■ **Problem statement**:
Could you retype only the lines from the one containing "Screen dimensions: 929x843" through the final line of the entries, both included, skipping any images?

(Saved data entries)
BEGIN
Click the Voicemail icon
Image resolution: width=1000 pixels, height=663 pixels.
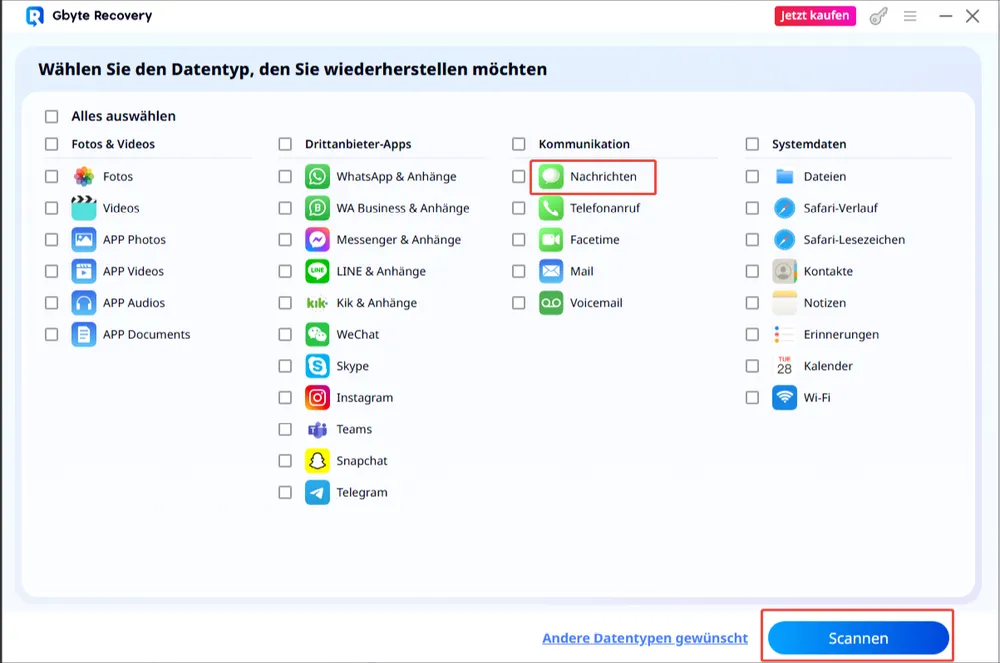point(551,303)
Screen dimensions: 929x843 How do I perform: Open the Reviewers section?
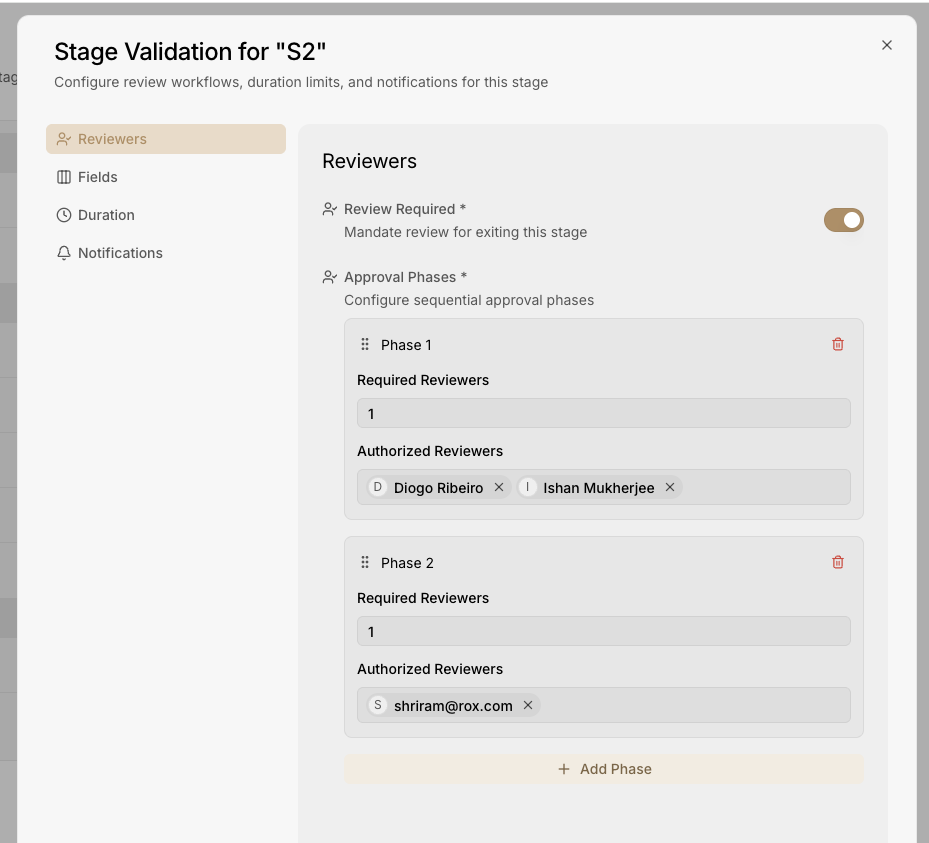tap(166, 139)
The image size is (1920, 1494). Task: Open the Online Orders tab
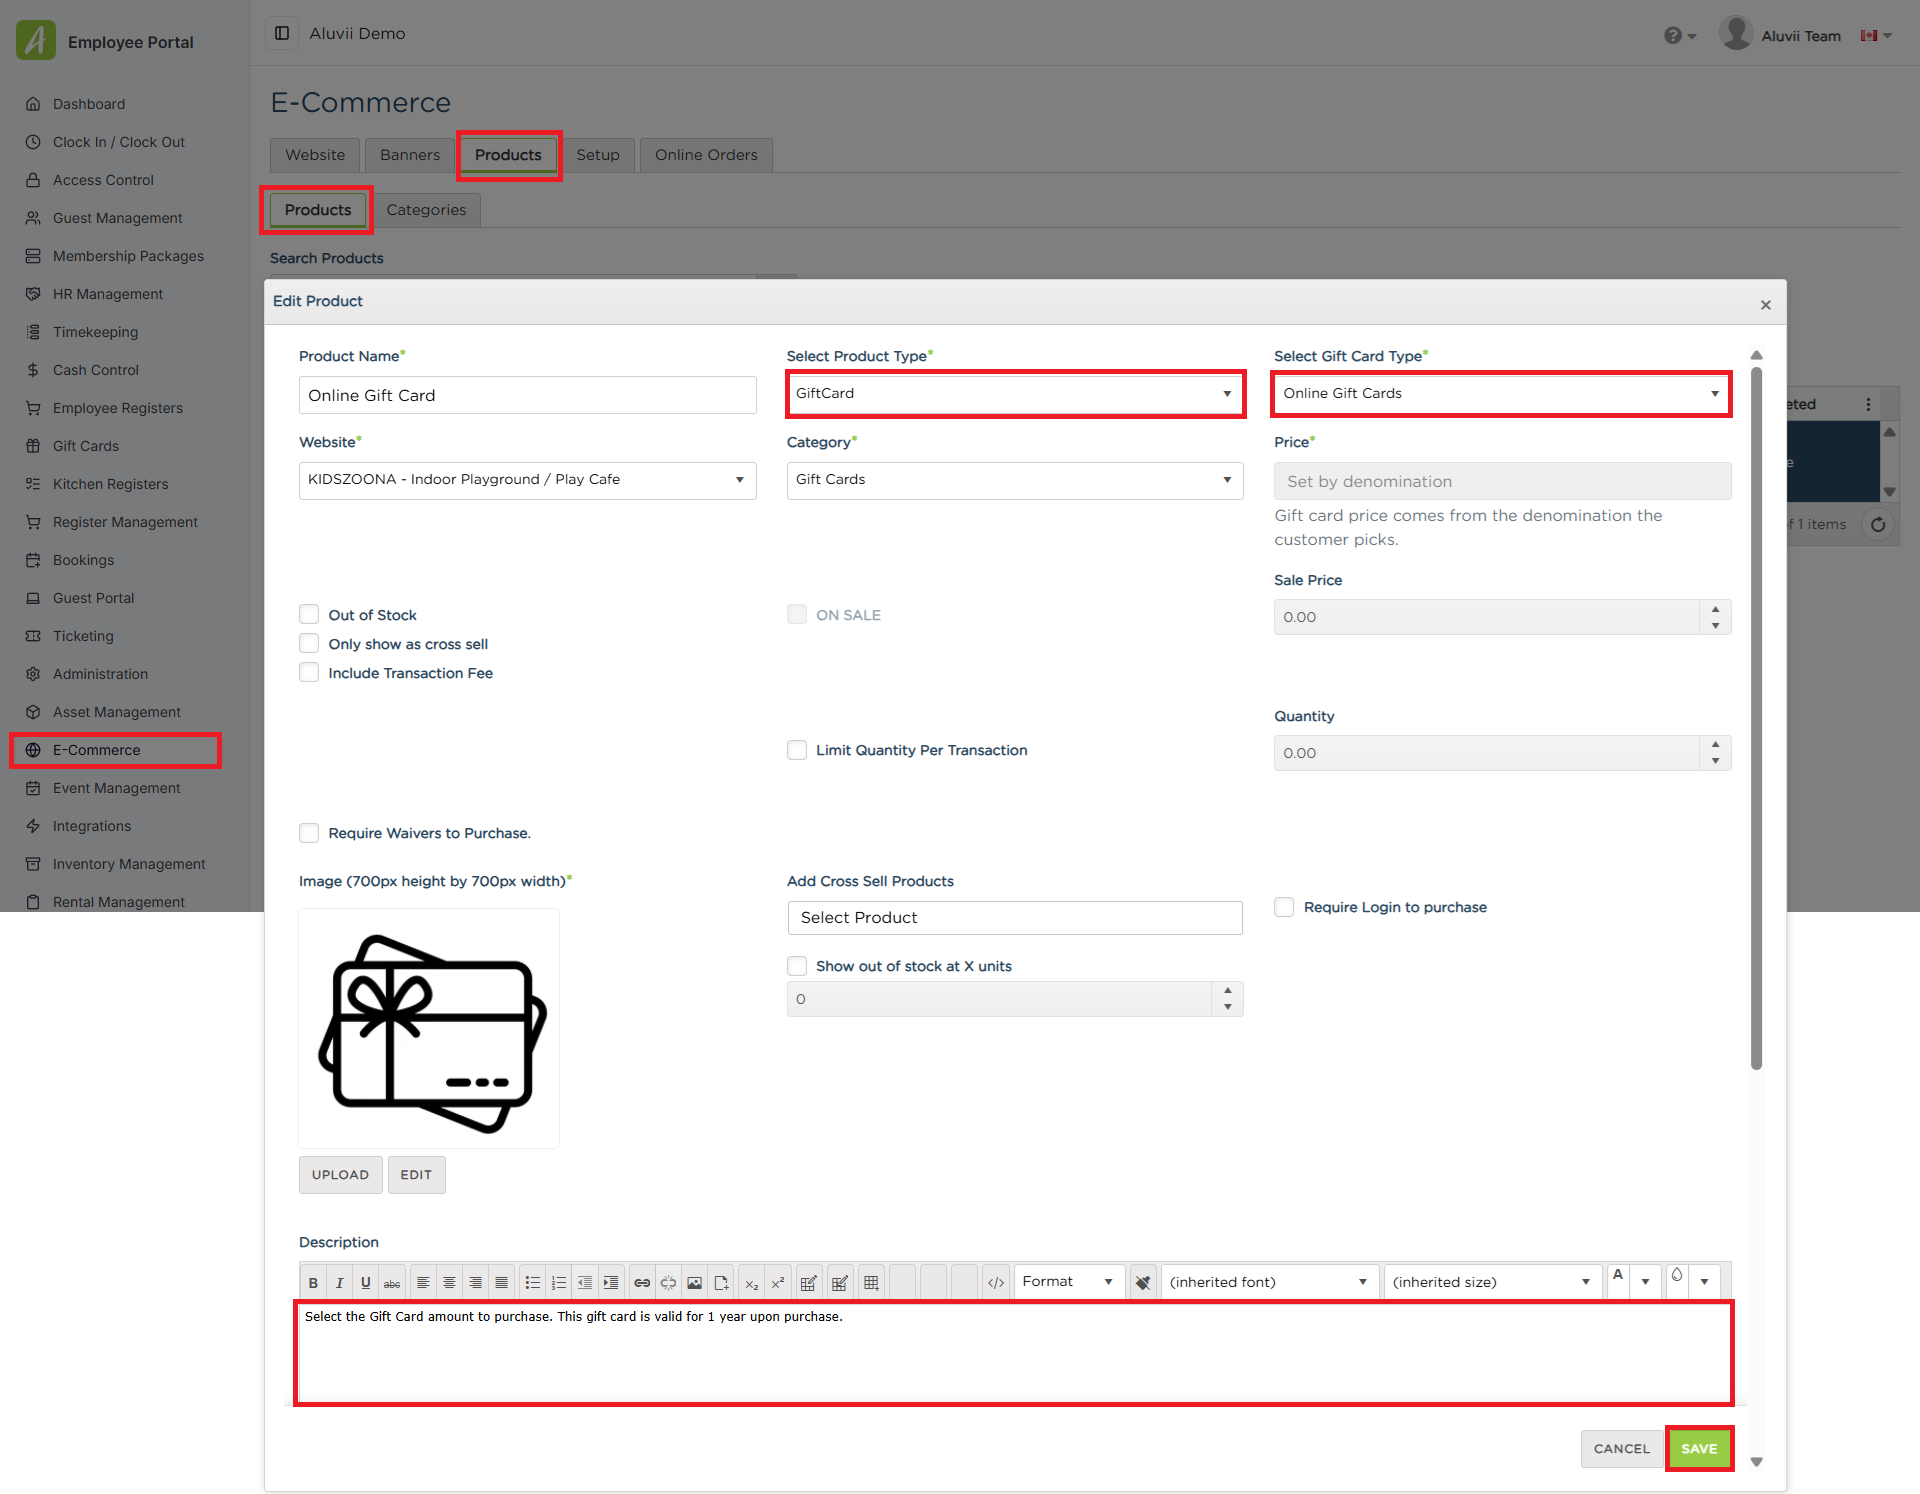coord(706,155)
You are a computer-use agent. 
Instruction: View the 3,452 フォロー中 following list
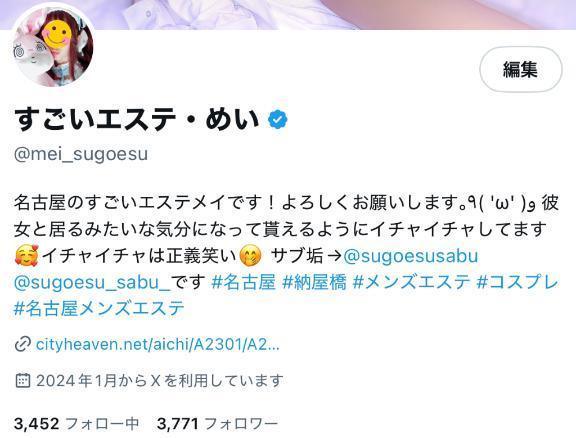(76, 424)
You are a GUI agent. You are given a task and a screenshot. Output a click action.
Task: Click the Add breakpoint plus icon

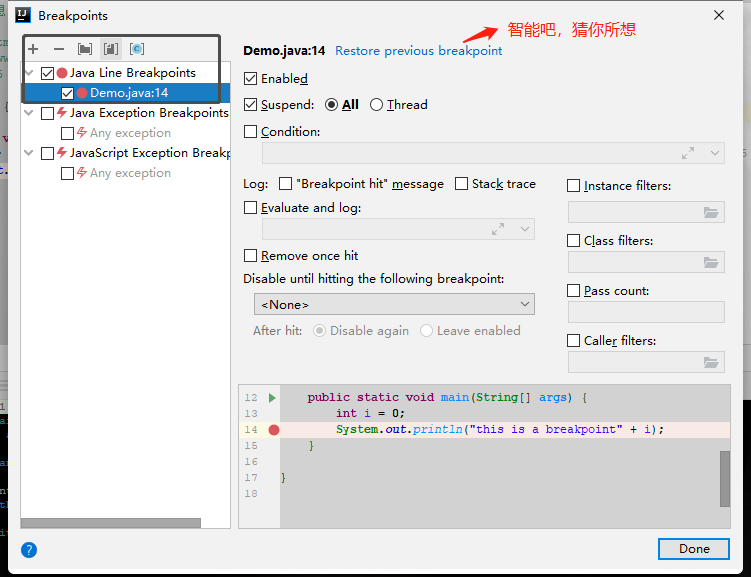tap(33, 49)
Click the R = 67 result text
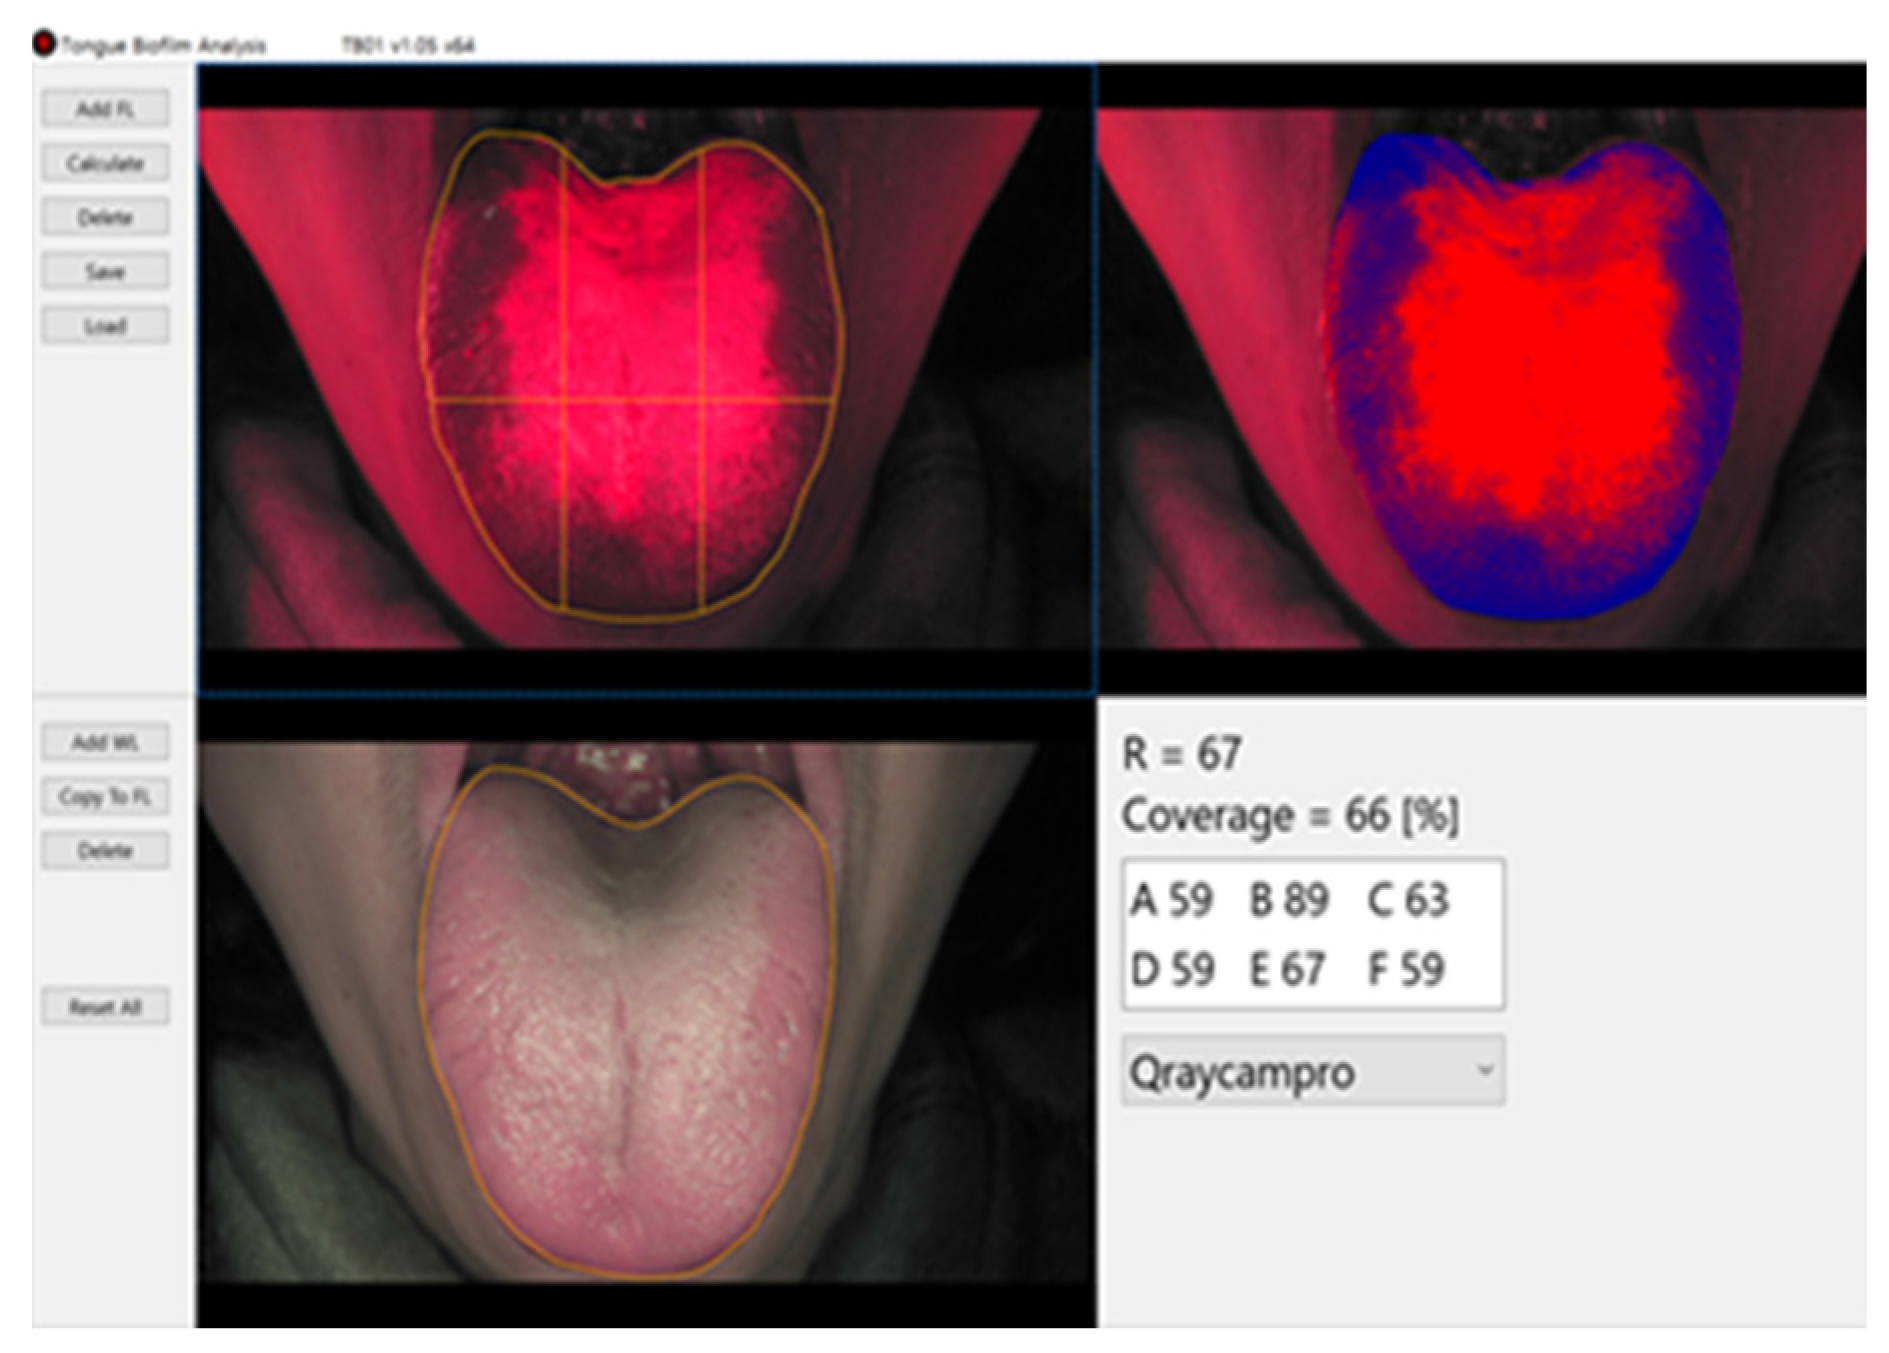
END
■ **Task result**:
Screen dimensions: 929x843 How do I perform: Open the Reviewers section?
tap(166, 139)
The image size is (1920, 1494). Task: Open the Online Orders tab
coord(706,155)
You are a computer-use agent. 
Instruction: View the 3,452 フォロー中 following list
(76, 424)
You are a GUI agent. You are given a task and a screenshot. Output a click action.
Task: Click the Add breakpoint plus icon

tap(33, 49)
Click the R = 67 result text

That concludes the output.